To read books by Black, Indigenous, and People of Color (BIPOC) authors, universities must also confront their curriculum which mostly comprises eurocentric texts with racist and colonial language. Growing up in Pakistan, British authors were often prioritized—an unfortunate product of colonialism. In 2021, The New York Times reported on Dan-el Padilla Peralta, a Dominican-immigrant historian at Princeton University, challenged to eradicate “whiteness” from the classics, even if it meant the death of the discipline itself. 

Efforts to diversify texts are further complicated by widespread book bans. According to PEN America, nearly 23,000 books have been banned in public schools—the highest number in Unites States history. Limited exposure to diverse perspectives inevitably narrows how students engage and participate in discussions of non-Western cultures and belief systems. 

A display of banned books in the children’s section at Copperfield’s Books in Petaluma, California. 

To ameliorate this, Adelphi University Associate Professor of Anthropology Kathryn Krasinski suggests that recontextualising non-Western texts could make them more engaging. She said, “I think fundamentally the kind of reading that I get to read and write on is part of a broader conversation. Maybe if we framed those works within their position, folks would be more interested in knowing a little bit more about them.”

One way to revive that conversation is through book clubs. 

Junior communications major and vice-president of Adelphi’s Panthers for Progress​ club Natalie Ward co-founded a campus book club last fall that focuses on leftist books from international authors. She said, “Students at Adelphi often don’t like to do things that don’t benefit them tangibly, like getting a section on a resume or extra credit.” 

She added, “A book club is an antithesis to that mentality and relies on learning and community as the only motivation for going. Many of us have made friends through the book club, and we’ve learned a lot from each other about the world around us. Reading is slow, it is patient, and it is an act of self-care to better oneself through it.”  

Reading has always been political. In an era of misinformation and AI-generated content, books offer something radical: uninterrupted focus. Reading, therefore, becomes the most potent remedy against propaganda. As Aldous Huxley wrote, “Everyone who knows how to read has it in their power to magnify themselves, to multiply the ways in which they exist, to make their life full, significant, and interesting.” 

As a child, the liberty of reading anything fueled my bouts of passion and curiosity towards books. I was never forced to finish a book series I did not enjoy, or swap a young-adult novel for classical literature. That freedom mattered until academia complicated that relationship. 
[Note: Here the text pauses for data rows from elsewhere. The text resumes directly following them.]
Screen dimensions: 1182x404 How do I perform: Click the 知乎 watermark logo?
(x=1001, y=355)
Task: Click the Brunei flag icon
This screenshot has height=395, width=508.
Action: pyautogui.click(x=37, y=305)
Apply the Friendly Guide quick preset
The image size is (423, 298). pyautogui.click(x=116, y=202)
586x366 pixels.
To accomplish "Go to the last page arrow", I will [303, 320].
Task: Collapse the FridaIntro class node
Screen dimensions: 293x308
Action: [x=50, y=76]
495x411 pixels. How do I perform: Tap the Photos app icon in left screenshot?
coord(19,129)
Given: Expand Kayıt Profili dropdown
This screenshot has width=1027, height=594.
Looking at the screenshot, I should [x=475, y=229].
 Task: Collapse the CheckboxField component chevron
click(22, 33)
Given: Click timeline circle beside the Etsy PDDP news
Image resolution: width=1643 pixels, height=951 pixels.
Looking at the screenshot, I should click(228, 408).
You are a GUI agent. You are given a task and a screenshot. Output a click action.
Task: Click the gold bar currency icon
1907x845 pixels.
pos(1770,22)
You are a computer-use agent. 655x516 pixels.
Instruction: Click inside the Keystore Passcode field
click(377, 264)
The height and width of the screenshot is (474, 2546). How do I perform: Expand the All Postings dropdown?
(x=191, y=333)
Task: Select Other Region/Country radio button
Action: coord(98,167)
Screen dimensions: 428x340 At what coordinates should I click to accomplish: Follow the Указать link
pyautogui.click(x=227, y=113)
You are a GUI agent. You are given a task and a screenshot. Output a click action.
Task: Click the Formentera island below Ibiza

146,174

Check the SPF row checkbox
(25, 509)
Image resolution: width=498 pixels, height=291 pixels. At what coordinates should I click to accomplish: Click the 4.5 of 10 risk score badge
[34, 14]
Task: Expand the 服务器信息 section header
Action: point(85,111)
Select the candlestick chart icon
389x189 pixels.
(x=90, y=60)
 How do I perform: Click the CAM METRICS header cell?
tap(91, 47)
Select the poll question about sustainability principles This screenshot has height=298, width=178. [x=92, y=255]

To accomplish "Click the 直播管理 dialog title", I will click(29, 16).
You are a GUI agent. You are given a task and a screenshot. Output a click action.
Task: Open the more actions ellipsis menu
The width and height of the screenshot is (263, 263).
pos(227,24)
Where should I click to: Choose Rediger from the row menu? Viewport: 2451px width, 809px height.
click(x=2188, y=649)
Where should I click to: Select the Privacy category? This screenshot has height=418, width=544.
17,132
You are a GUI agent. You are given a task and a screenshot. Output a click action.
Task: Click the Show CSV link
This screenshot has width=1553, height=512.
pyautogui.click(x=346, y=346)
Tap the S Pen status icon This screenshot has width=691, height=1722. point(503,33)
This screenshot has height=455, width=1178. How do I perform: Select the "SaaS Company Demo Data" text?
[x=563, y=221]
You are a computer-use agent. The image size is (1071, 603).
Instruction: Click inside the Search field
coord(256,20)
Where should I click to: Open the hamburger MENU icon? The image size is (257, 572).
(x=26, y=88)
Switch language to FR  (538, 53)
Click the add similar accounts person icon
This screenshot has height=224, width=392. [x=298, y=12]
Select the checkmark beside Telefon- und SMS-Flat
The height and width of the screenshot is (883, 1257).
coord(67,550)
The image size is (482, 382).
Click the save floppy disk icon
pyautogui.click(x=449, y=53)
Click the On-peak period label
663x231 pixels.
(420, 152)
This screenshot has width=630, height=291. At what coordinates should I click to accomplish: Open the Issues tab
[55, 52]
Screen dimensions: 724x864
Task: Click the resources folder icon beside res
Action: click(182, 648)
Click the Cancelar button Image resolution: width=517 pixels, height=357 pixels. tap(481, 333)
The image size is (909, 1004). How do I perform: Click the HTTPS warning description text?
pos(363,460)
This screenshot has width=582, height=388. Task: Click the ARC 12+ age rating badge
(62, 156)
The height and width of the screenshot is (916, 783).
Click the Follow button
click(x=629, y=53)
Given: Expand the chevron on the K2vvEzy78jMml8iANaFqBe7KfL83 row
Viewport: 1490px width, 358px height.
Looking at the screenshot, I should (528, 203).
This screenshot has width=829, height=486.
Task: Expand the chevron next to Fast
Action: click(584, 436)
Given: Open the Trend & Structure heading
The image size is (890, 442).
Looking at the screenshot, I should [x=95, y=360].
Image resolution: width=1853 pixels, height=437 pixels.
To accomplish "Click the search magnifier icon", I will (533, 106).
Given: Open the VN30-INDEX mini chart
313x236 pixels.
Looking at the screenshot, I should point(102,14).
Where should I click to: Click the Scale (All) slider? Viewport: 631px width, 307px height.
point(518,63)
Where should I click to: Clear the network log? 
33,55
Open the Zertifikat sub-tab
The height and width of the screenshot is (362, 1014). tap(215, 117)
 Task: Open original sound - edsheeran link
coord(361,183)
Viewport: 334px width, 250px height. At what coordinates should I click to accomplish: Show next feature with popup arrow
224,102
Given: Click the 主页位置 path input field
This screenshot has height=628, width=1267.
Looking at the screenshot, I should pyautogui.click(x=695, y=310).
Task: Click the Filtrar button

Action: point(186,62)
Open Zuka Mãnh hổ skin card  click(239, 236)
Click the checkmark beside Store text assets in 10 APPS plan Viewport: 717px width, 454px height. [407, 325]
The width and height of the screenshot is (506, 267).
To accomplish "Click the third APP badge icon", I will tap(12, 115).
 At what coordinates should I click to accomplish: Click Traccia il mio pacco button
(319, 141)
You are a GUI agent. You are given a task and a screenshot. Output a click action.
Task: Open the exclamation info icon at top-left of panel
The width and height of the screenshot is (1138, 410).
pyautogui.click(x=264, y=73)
Academically assigned texts re-introduce the idea of quantity over quality. Reading becomes a metric of intelligence: the more you read, the more you know and the more participation points you earn. In these environments, readers and non-readers unknowingly form an intellectual hierarchy that rewards performative reading over genuine, critical discussions. 

There will always be too much to read. But, instead of feeling overwhelmed by it,we can choose to be deliberate. Read books that meet you where you are and where you want to go. Move between yaoi fanfiction and Homer’s metaphors without guilt. What you read matters less than how you read it. As academic Bekah Waalkes suggests, all it takes is “a willingness to dedicate a few minutes a day, and maybe a few new habits.”

To read or not to read… William Shakespeare and I might agree that in a world overflowing with books, choosing to read something is better than nothing. To be is better than not to be.